→ **WHAT YOU NEED TO DO**
When you reach the line with "Click the CopyTrans Control Center logo icon" in the data below, begin printing lines exactly, and stop once the line with "You are a computer-use agent. The" has been printed.

→ **Saved data entries**
----------
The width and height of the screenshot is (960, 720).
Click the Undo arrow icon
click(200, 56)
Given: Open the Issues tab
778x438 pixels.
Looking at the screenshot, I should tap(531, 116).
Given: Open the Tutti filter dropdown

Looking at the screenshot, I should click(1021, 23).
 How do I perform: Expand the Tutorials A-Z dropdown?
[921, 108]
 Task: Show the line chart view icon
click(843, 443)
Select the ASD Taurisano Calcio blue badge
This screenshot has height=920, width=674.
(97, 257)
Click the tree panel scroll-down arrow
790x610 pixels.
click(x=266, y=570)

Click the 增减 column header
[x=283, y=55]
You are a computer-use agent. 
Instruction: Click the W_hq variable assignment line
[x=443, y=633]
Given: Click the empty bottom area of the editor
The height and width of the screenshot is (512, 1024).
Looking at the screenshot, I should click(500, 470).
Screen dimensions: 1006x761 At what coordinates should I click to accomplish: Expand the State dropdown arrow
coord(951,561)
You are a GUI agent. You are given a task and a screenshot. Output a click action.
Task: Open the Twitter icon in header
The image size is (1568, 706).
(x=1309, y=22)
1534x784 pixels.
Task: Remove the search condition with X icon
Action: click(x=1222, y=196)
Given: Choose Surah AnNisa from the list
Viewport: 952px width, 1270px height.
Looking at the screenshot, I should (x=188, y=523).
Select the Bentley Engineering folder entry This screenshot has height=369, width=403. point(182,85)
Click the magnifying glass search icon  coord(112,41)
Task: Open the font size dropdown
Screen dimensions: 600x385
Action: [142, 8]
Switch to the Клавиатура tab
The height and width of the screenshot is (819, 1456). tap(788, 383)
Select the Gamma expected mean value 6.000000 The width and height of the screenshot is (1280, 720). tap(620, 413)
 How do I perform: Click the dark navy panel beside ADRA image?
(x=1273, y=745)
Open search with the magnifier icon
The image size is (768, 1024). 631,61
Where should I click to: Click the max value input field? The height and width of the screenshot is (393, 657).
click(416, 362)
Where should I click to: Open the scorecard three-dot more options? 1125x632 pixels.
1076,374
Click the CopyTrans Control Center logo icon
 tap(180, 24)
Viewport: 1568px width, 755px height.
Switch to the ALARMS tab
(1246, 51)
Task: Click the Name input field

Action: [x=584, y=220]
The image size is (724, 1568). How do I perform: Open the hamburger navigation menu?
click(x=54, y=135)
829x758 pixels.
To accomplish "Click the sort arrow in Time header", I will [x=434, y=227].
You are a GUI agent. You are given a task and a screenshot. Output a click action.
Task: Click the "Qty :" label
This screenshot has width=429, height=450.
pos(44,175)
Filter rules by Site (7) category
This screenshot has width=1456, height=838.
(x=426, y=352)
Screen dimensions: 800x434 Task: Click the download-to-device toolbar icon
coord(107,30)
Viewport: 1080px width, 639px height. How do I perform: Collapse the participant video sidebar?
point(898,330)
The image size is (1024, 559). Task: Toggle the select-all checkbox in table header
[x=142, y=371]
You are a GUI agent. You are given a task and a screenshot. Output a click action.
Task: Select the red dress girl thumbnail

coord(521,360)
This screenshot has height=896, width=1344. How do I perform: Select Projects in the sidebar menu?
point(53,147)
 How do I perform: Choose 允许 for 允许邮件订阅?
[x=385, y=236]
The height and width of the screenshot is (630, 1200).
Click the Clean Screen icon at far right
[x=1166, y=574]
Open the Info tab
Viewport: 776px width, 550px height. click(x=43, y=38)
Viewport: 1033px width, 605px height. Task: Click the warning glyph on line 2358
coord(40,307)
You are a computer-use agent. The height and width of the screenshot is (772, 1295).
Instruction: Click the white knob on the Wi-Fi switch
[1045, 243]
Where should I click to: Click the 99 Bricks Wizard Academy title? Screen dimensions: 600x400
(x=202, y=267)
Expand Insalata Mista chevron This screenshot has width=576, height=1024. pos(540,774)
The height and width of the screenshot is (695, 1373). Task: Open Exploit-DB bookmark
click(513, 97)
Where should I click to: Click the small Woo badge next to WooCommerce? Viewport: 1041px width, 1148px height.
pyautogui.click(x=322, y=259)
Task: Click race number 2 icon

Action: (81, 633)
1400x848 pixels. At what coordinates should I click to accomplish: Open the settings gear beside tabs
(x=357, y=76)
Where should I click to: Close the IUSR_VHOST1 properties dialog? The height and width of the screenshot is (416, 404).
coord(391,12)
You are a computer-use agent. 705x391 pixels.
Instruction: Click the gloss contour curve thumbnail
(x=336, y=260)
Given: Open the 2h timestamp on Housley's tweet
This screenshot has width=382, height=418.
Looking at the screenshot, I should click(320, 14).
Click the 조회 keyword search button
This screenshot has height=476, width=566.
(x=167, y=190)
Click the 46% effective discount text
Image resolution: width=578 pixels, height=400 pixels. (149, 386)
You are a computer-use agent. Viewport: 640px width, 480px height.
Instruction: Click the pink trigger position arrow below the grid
----------
→ **EXPECTED ANSWER**
Click the CopyTrans Control Center logo icon
 tap(180, 24)
Viewport: 1568px width, 755px height.
Switch to the ALARMS tab
(1246, 51)
Task: Click the Name input field

Action: [x=584, y=220]
The image size is (724, 1568). How do I perform: Open the hamburger navigation menu?
click(x=54, y=135)
829x758 pixels.
To accomplish "Click the sort arrow in Time header", I will [x=434, y=227].
You are a GUI agent. You are given a task and a screenshot. Output a click action.
Task: Click the "Qty :" label
This screenshot has width=429, height=450.
pos(44,175)
Filter rules by Site (7) category
This screenshot has width=1456, height=838.
(x=426, y=352)
Screen dimensions: 800x434 Task: Click the download-to-device toolbar icon
coord(107,30)
Viewport: 1080px width, 639px height. How do I perform: Collapse the participant video sidebar?
point(898,330)
The image size is (1024, 559). Task: Toggle the select-all checkbox in table header
[x=142, y=371]
You are a GUI agent. You are given a task and a screenshot. Output a click action.
Task: Select the red dress girl thumbnail

coord(521,360)
This screenshot has height=896, width=1344. How do I perform: Select Projects in the sidebar menu?
point(53,147)
 How do I perform: Choose 允许 for 允许邮件订阅?
[x=385, y=236]
The height and width of the screenshot is (630, 1200).
Click the Clean Screen icon at far right
[x=1166, y=574]
Open the Info tab
Viewport: 776px width, 550px height. click(x=43, y=38)
Viewport: 1033px width, 605px height. Task: Click the warning glyph on line 2358
coord(40,307)
You are a computer-use agent. The height and width of the screenshot is (772, 1295).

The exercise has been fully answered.